═════ DATA RECORDS

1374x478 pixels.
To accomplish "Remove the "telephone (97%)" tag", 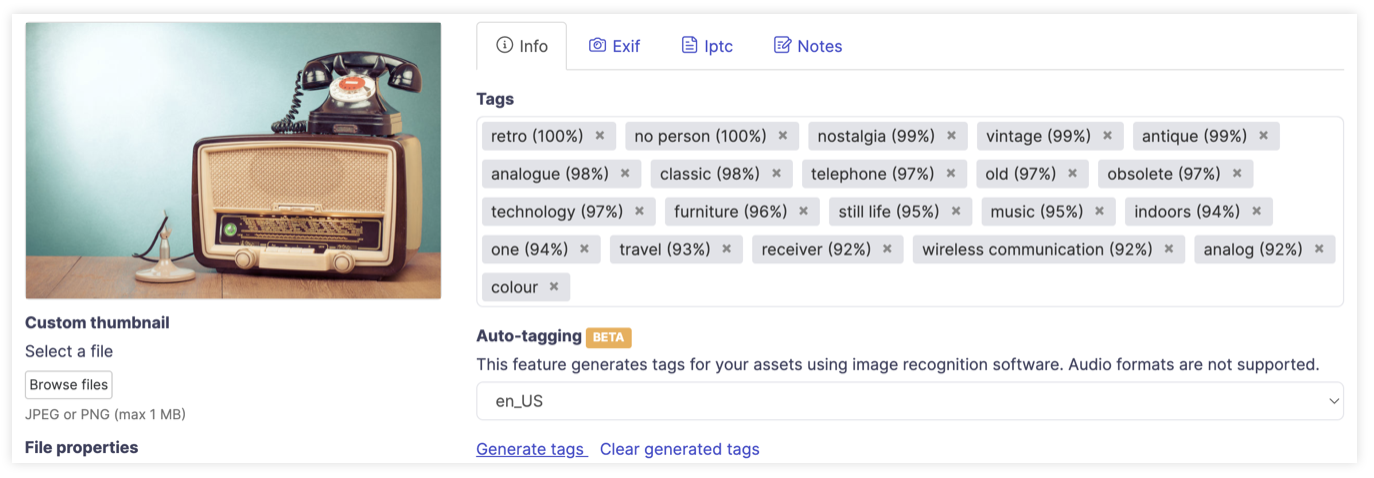I will [x=951, y=174].
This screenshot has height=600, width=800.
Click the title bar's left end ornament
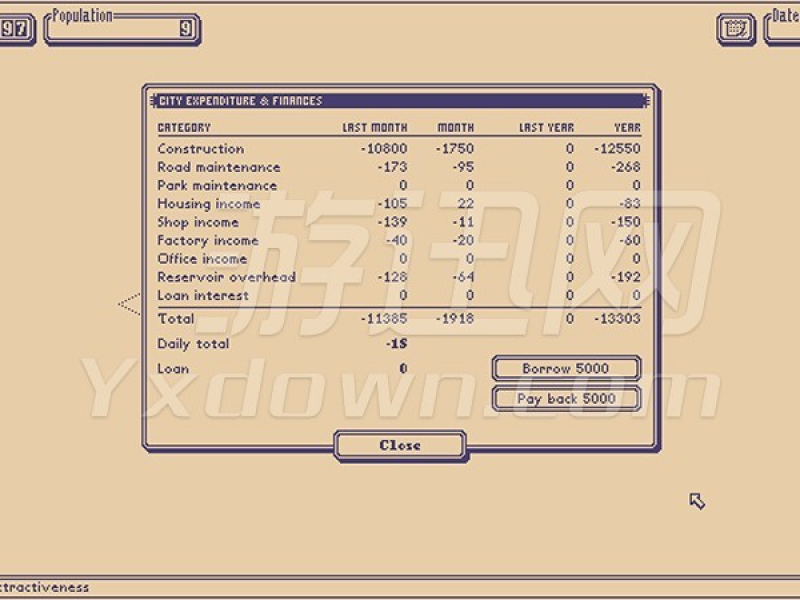(153, 100)
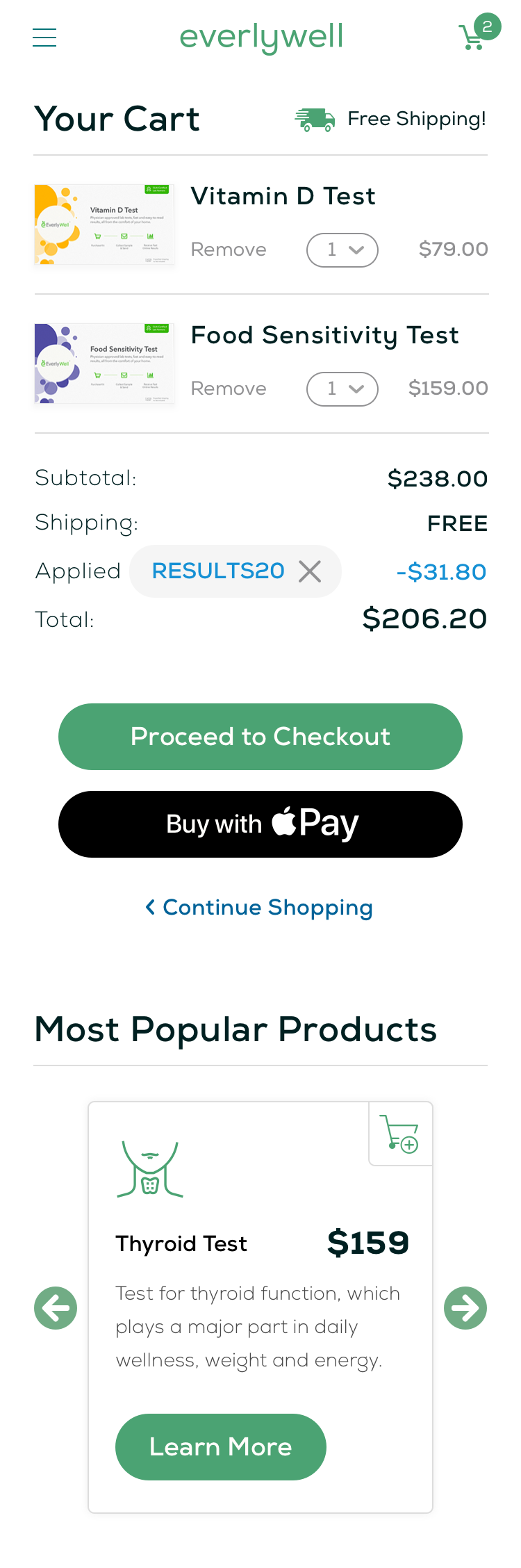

══════════

* _WHAT IS NEEDED_: The range to transcribe runs from the line holding "This screenshot has height=600, width=800." through the final line of the data above; copy it exactly and exclude the pictures.

* _OUTPUT FOR THIS EXERCISE_:
This screenshot has height=600, width=800.
Click the title bar's left end ornament
(153, 100)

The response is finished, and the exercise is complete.